To assure that the business planning process is optimized, the
Assistant Secretary of Defense (Health Affairs) has directed that the
Military Health System Strategic Management process be used as the
vehicle to establish agreed upon protocols and specific management and
coordination mechanisms for the TRICARE Regional Offices to coordinate
effective regional business plans with the Military Treatment
Facilities and multi-service market managers in their regions.
The following are GAO's comments on the DOD June 29, 2005, letter.
GAO's Comments:
7. The TRICARE Management Activity (TMA) estimated that $9 million in
contract costs had been spent for the development of EWRAS through June
2004. In addition, as a result of EWRAS nonavailability, the managed
care support contractors (MCSC) estimated $250 million for implementing
a manual referral and authorization process over five years. However,
TMA did not provide us with complete data related to EWRAS costs. TMA
could only verify that $6 million had been spent on a contract to
develop the system and estimated that an additional $3 million had been
spent on EWRAS development through another information system contract.
Therefore, TMA's estimate of EWRAS expenditures are associated only
with system development contracts and do not include the separate costs
incurred by TMA or the military services for staffing resources
expended in conceptualizing the system and developing system
specifications.
8. TMA has established multiple teams to develop solutions for managing
referrals and authorizations. In July 2005, we confirmed with TMA
officials that the most recent team has established a business process
that will serve as the framework for the automated management of
referrals and authorization. DOD's response acknowledges that efforts
to develop an automated system are ongoing as functional requirements
for a system are being defined and technical solutions analyzed.
Therefore, as we reported, TMA continues to incur costs to identify and
develop solutions for managing referrals and authorizations.

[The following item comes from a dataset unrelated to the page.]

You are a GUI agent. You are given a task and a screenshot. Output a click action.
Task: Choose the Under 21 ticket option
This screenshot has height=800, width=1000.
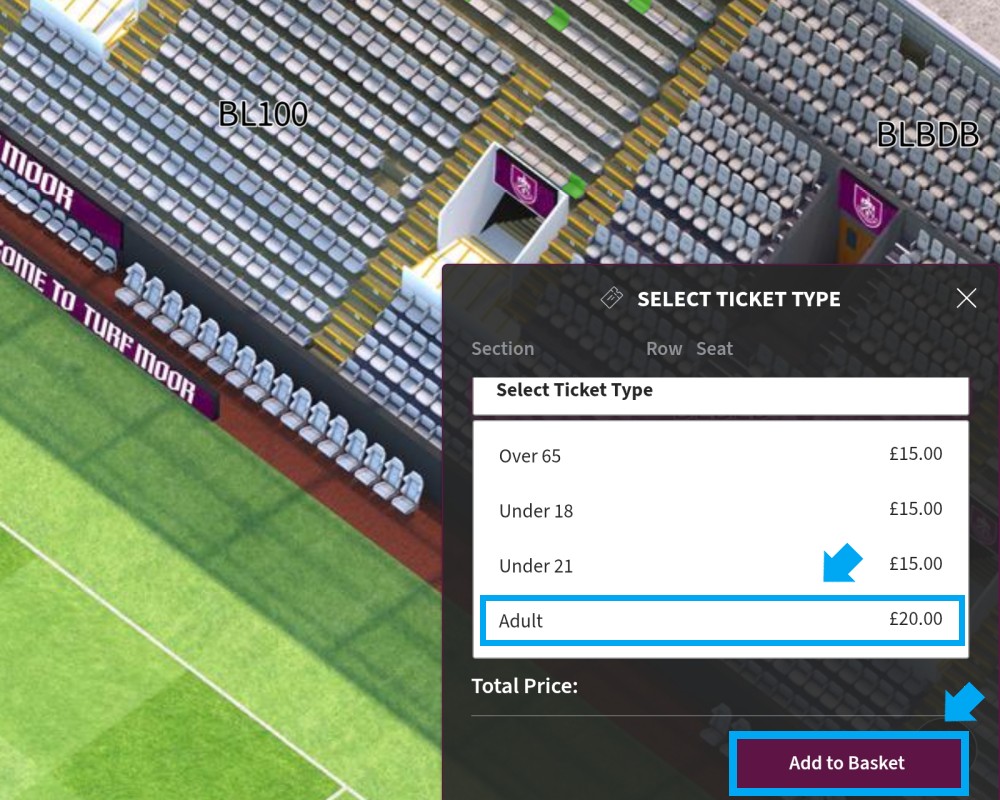tap(721, 565)
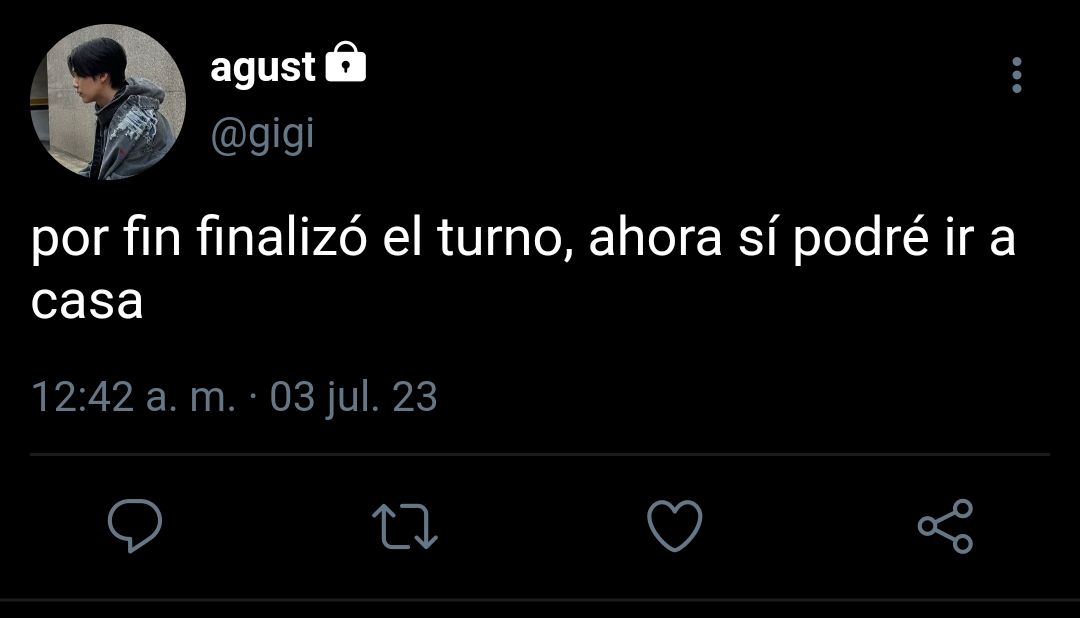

Additionally, DOD's response asserts that an automated system is
expected to be complete within 24 months. However, in further
discussions, TMA officials told us that implementation would not be
initiated until the concept of operations is approved and funding is
provided--activities that had not occurred and would likely stretch the
timeline past 24 months. Additionally, in its rationale, DOD confirms
that until definitions for both business processes and functional
requirements are completed, a technical solution and implementation
timeline cannot be developed.
9. We believe that our report paragraph accurately depicts the history
and status of the referral and authorization process. Further, as
previously stated, TMA officials told us that implementation would not
be initiated until the concept of operations is approved and funding is
provided--activities that had not occurred and would likely stretch the
timeline past 24 months. In addition, DOD confirmed that a technical
solution and implementation timeline cannot be developed until
definitions for both business processes and functional requirements are
completed.
10. We agree that the lack of standardization of the referral and
authorization process prohibited TMA from deploying its EWRAS automated
system. This was a critical issue that TMA should have recognized and
addressed during EWRAS development. Because this was not done, EWRAS
could not be deployed, and, as we concluded, EWRAS nonavailability
became the most significant implementation issue.
[End of section]
FOOTNOTES
[1] GAO, Defense Health Care: Lessons Learned From TRICARE Contracts
and Implications or the Future, GAO-01-742T (Washington, D.C.: May 17,
2001).
[2] The governance plan also designated selected locations with more
than one MTF as Multiple Service Markets. We did not include these
markets in the scope of our review.
[3] S. Rep. No. 108-260, at 351 (2004).